__Work item__. Exactly those lines from the one with "1004x424 pixels." through the end of the listing below must be returned, and nothing else.

::::::::::

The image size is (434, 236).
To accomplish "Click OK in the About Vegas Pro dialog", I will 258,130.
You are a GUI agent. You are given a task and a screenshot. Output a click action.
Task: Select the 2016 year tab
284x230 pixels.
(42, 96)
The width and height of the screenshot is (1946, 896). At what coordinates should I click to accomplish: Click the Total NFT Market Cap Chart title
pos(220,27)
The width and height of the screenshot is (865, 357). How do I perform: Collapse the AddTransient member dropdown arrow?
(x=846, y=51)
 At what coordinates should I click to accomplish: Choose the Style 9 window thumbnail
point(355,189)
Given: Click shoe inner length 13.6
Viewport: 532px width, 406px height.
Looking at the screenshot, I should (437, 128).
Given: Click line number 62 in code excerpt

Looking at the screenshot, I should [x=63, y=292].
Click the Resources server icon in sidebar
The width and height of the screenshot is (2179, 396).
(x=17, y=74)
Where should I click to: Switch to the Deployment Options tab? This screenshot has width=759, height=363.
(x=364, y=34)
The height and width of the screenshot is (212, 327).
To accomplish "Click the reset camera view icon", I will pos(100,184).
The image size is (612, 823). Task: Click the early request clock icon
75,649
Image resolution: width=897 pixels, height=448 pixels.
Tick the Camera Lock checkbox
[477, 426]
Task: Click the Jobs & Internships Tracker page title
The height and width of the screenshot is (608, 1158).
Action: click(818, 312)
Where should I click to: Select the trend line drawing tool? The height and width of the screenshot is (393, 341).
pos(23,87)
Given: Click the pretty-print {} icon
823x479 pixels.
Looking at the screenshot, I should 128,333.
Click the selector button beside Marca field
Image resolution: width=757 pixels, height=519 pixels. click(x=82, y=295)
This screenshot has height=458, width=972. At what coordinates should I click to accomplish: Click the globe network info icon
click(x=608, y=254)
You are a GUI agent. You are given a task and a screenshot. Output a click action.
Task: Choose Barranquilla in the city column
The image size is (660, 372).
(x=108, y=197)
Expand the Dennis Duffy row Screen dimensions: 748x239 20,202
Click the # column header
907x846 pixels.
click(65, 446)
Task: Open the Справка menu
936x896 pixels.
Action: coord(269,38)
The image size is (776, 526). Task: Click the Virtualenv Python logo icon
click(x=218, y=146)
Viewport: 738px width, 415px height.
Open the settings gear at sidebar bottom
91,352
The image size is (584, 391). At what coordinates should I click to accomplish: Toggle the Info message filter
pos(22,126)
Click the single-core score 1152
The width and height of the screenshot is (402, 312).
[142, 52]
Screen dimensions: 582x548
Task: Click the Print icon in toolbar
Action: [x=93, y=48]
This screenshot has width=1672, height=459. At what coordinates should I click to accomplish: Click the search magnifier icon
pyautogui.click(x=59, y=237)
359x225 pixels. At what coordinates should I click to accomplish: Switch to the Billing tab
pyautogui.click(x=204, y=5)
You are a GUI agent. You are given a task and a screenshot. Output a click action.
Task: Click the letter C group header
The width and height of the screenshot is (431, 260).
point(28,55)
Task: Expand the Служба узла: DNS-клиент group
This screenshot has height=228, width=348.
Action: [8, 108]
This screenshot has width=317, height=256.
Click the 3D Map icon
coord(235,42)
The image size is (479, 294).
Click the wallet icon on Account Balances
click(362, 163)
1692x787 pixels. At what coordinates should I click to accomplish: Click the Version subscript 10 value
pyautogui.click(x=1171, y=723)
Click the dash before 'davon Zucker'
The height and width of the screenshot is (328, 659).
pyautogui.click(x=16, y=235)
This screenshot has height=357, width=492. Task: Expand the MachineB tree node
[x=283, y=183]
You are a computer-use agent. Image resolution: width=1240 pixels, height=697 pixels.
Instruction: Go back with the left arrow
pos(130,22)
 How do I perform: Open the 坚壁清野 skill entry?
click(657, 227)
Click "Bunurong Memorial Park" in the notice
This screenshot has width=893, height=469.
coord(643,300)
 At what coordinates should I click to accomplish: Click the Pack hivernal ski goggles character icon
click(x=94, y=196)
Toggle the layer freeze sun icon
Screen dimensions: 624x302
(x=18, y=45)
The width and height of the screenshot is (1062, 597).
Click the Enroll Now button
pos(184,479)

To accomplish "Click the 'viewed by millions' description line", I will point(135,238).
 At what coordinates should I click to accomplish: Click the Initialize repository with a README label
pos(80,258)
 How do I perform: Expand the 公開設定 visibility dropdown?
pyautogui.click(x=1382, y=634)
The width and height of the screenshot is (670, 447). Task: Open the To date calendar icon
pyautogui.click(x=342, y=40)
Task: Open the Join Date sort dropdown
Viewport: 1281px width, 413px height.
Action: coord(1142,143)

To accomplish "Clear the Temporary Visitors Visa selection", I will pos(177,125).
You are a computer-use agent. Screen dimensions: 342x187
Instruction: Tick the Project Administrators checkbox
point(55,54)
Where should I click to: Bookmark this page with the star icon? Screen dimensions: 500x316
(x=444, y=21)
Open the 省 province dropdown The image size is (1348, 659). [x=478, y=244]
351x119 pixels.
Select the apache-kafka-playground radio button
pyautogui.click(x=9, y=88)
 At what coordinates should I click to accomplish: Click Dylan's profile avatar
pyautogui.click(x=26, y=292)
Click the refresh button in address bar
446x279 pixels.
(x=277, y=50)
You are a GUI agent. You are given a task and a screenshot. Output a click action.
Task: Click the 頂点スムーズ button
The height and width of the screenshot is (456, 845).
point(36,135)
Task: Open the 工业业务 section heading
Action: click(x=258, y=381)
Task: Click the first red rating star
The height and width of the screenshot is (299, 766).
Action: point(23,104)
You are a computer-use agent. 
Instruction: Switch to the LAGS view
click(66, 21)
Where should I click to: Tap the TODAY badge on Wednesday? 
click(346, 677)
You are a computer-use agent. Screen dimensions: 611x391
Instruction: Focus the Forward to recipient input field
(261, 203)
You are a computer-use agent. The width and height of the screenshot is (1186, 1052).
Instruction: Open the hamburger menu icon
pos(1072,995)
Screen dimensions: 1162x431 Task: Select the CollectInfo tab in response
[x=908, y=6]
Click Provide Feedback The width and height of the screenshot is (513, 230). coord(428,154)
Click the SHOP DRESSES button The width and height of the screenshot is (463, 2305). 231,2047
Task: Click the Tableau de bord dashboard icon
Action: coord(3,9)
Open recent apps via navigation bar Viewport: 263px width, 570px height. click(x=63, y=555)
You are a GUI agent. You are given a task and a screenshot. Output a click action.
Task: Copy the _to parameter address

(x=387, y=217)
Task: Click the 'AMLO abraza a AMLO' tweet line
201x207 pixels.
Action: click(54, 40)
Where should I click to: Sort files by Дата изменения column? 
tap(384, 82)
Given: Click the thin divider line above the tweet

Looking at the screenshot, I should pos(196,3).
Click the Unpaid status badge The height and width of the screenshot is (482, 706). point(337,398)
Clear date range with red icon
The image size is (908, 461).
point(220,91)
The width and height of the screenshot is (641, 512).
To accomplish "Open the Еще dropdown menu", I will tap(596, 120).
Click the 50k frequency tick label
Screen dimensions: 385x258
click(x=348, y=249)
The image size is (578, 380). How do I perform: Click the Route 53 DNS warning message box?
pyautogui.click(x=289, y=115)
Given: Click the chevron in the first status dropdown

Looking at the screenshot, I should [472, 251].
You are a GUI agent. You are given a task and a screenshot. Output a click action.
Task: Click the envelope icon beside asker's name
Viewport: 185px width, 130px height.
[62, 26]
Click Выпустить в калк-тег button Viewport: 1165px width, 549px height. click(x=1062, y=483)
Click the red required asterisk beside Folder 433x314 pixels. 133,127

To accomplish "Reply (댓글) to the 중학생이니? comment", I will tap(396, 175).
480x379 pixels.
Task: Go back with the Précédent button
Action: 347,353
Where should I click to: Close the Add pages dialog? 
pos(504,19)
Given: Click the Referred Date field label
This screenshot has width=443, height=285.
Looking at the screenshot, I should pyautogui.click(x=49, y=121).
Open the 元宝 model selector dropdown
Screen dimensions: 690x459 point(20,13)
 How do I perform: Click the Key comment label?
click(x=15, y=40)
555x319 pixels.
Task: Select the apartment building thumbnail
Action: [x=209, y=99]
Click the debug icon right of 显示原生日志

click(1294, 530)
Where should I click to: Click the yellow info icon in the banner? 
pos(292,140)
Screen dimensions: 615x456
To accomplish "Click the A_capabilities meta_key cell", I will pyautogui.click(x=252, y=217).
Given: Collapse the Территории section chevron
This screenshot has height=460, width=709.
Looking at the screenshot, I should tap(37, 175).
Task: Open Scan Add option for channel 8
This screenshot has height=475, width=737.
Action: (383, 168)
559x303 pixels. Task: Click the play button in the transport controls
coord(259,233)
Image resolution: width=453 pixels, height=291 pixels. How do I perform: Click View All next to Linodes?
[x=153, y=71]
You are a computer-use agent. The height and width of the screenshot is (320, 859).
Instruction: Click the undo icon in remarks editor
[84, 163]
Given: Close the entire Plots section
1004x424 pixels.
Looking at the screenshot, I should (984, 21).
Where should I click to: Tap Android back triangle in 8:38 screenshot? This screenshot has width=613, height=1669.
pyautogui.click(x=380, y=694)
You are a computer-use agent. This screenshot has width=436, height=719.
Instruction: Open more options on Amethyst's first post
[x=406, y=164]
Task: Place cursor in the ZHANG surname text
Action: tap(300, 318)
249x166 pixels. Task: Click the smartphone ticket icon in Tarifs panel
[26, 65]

::::::::::

__Solution for this exercise__.
1004x424 pixels.
Looking at the screenshot, I should (984, 21).
Where should I click to: Tap Android back triangle in 8:38 screenshot? This screenshot has width=613, height=1669.
pyautogui.click(x=380, y=694)
You are a computer-use agent. This screenshot has width=436, height=719.
Instruction: Open more options on Amethyst's first post
[x=406, y=164]
Task: Place cursor in the ZHANG surname text
Action: tap(300, 318)
249x166 pixels. Task: Click the smartphone ticket icon in Tarifs panel
[26, 65]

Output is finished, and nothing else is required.